Green Party leader Elizabeth May and Griffin Carpenter, the party's youth and education critic, have published an op-ed with their views on copyright. They point to three key principles: extend user rights through a flexible fair dealing mechanism, reform crown copyright and the public domain to build a healthy information commons, and reform statutory damages provision by linking it to reasonably demonstrated loss.

6 Comments

  1. Pretty vague
    I have to agree with the first comment that she doesn’t seem to say much more than anyone else. The same old “balance between users and creators.” What she, and the other parties don’t seem to understand is that a strong public domain and information commons is for the benefit of *creators* not users. The people who have a vested interest in locking down culture are the ones who already own most of our culture and wish continued dominance. If Walt Disney was starting out today, he wouldn’t be able succeed the way he did -he was able to *create* because he had access to a strong public domain and weak or nil enforcement of “appropriation” of copyrighted material.

  2. Can someone tell me what flexible fair dealing really means, preferably with some examples?

  3. Griffin Carpenter says:

    Youth and Education Critic, Green Party of Canada
    locklin, I don’t agree with your emphasis on distinguishing between creators and users. Without a doubt you are correct that a strong public domain and information common is for the benefit of creators, but I think this comment holds for users as well. I am of the belief that in this information age the distinction between creators and users has largely been broken down. This is reflected in the article’s statement that “…even distinctions between creators and users fail to reflect an accurate picture of the nature of innovation. In the digital age of blogs and remixes, the lines between creators and users have become even more blurred.”

    With respect to the article being vague, I have responded in the comments section of Straight. Essentially, while those actively following the copyright consultations may have a certain wish list of policy stances they would like to see in a Green Party op-ed, the idea with this op-ed was to take a step back and see if we cannot bridge some divides in the discussions by asking the underlying philosophical questions. What does a creative society look like? What constitutes unique work? What is the idea behind public domain? Before we answer “how” it is important to first answer “what”.

^^^^

Reproduce word for word the part of the copyright post starting at "Green Party leader" and ending at "reasonably demonstrated loss.".

# Data section

^^^^

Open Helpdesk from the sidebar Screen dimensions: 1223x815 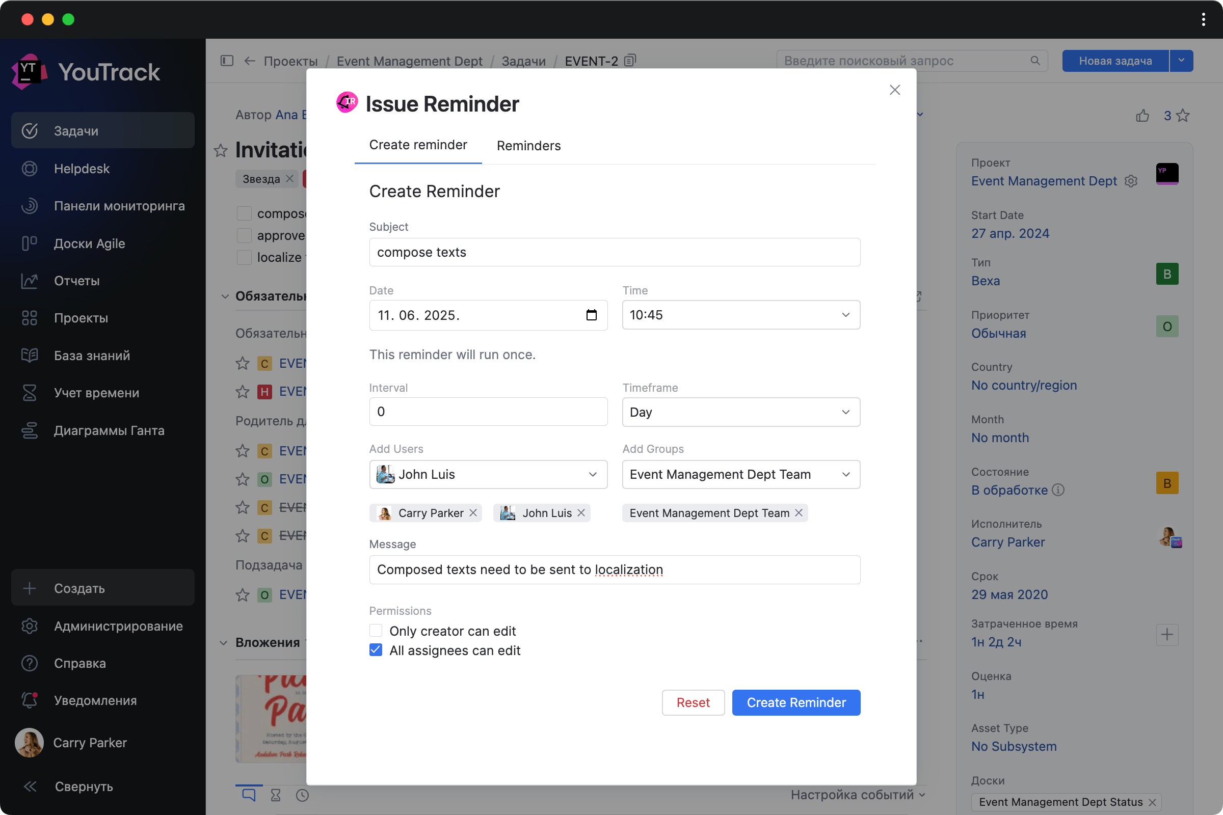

^^^^

# Task solution
Green Party leader Elizabeth May and Griffin Carpenter, the party's youth and education critic, have published an op-ed with their views on copyright. They point to three key principles: extend user rights through a flexible fair dealing mechanism, reform crown copyright and the public domain to build a healthy information commons, and reform statutory damages provision by linking it to reasonably demonstrated loss.